- Tugas Anda -
Tolong ringkas teks tentang Pilkada serentak di bawah ini dalam dua kalimat.

- Teks -
_ _ _ _ _ _ _

![]() |
Kunci melenting di Pilkada serentak 2024-2029/gambar ilustrasi istock |
Kunci melenting di Pilkada serentak 2024-2029/gambar ilustrasi istock
Perhelatan Pemilihan Kepala Daerah serentak 2024-2029 sebentar lagi akan berlangsung. Seibarat panggung pesta, Pilkada adalah arena meriah nan panas lima tahunan yang digelar untuk mengundang orang dengan nafsu kuasa memuncak.
Bagi orang yang ingin berdansa ria di panggung pesta ini, popularitas, elektabilitas dan program politik populis saja tidak cukup.
Tiga hal ini barangkali nomor kesekian, atau bahkan tidak memiliki arti apapun bagi pedansa senior. Tapi, kalaupun dikau pedansa baru, tapi dengan isi tas berlipat-lipat ganda, semuanya bisa diatur.

_ _ _ _ _ _ _

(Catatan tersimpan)
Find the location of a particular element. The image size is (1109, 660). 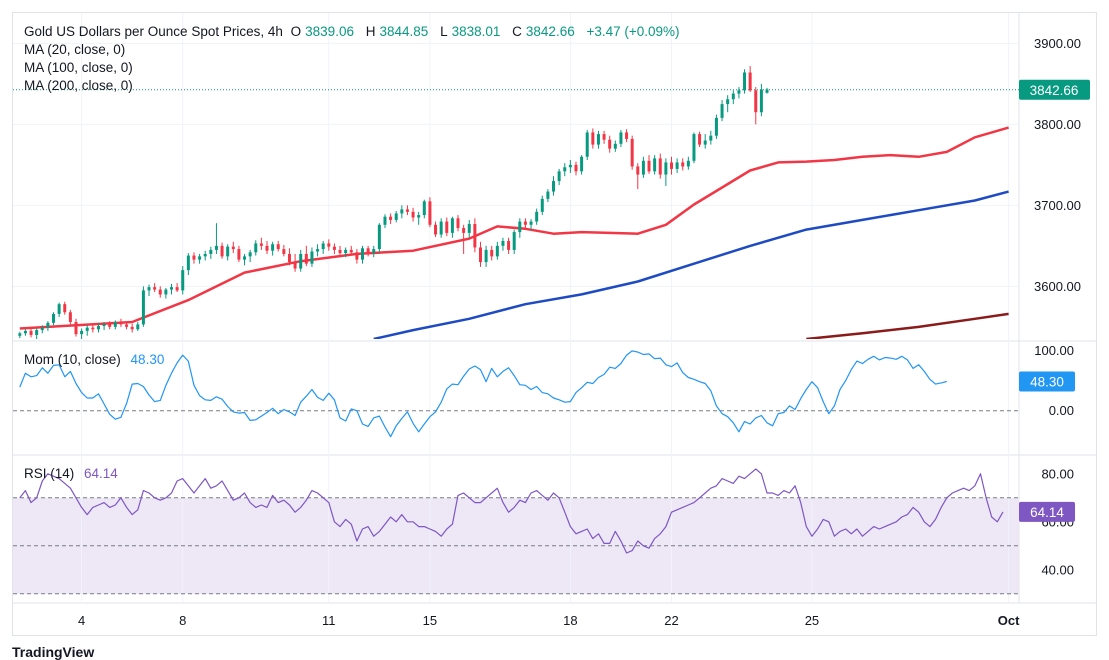

ohlc-close: C 3842.66 is located at coordinates (546, 32).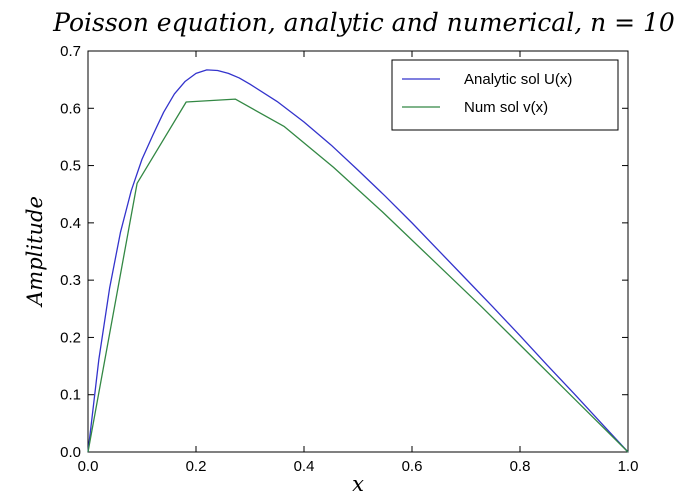  What do you see at coordinates (70, 396) in the screenshot?
I see `y-tick-label: 0.1` at bounding box center [70, 396].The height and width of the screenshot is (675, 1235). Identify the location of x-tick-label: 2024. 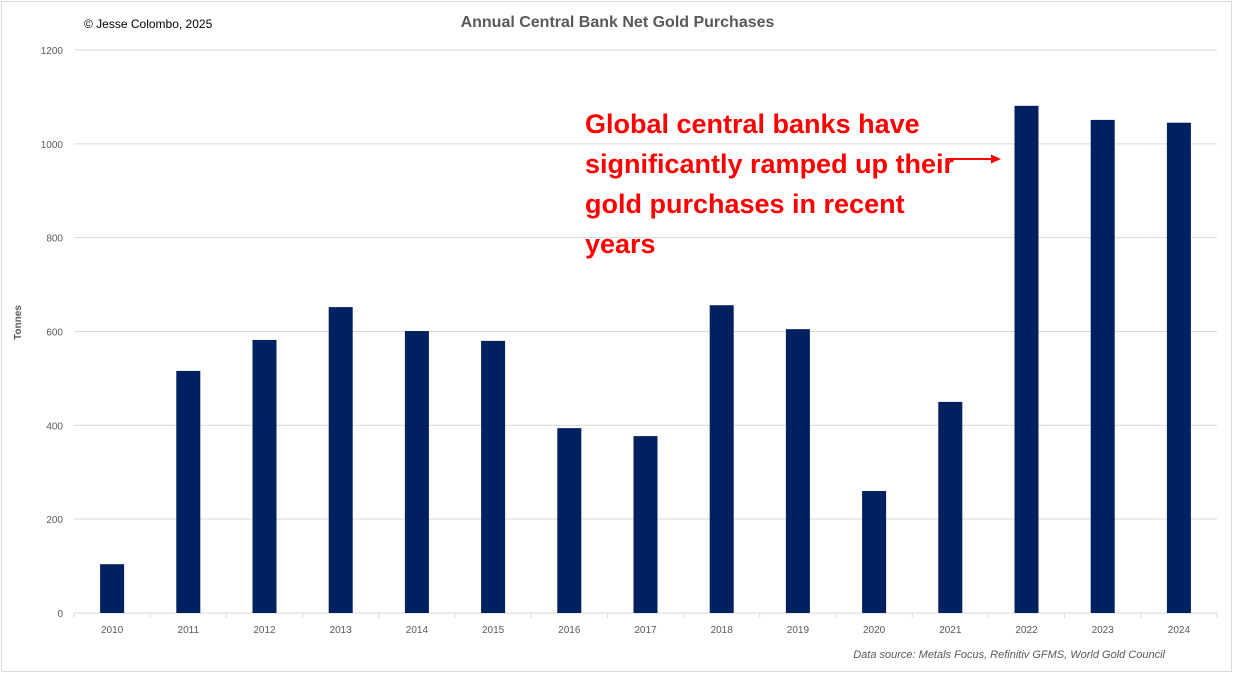
(1180, 630).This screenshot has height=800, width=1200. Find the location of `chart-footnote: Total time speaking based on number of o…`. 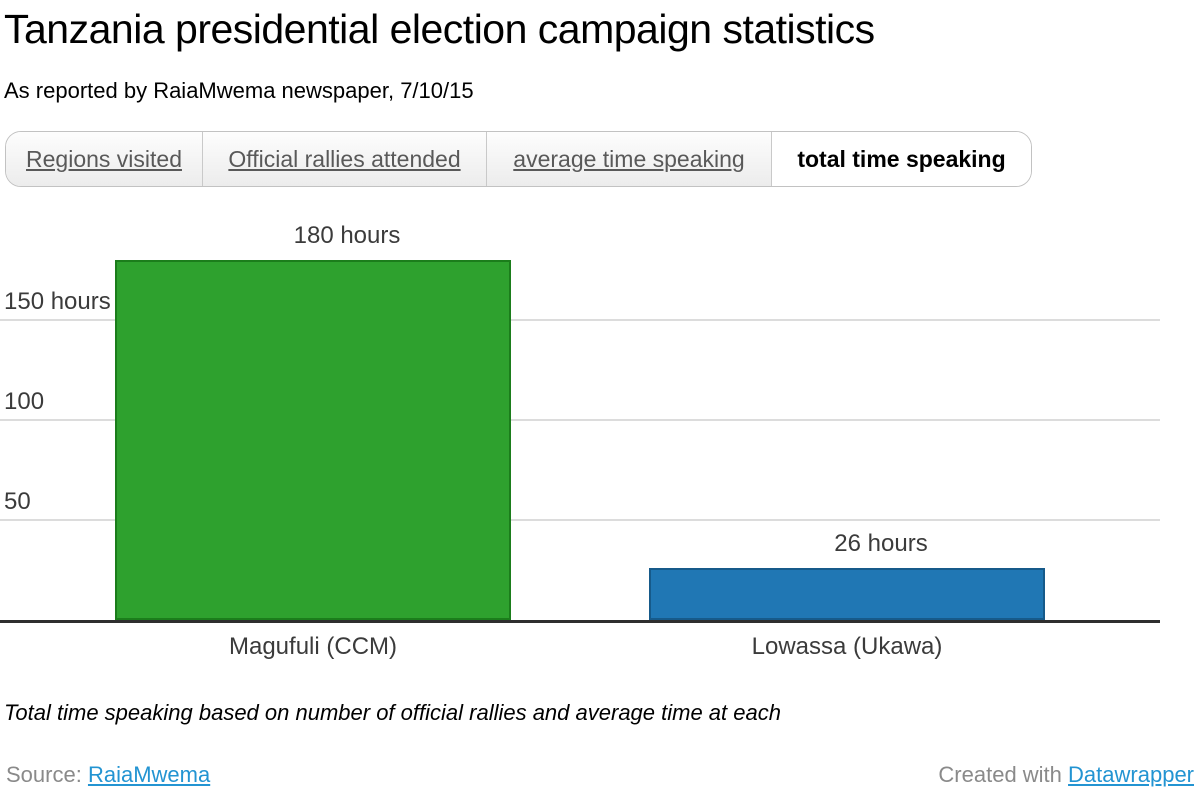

_ _ _ _ _ _ _

- Kotak Jawaban -
Pilkada serentak 2024-2029 akan segera berlangsung dan diibaratkan sebagai panggung pesta lima tahunan yang meriah dan panas bagi orang dengan nafsu kuasa memuncak. Popularitas, elektabilitas, dan program politik populis saja tidak cukup di panggung ini, bahkan mungkin tidak berarti apa pun bagi pedansa senior, sedangkan bagi pedansa baru dengan isi tas berlipat-lipat ganda semuanya bisa diatur.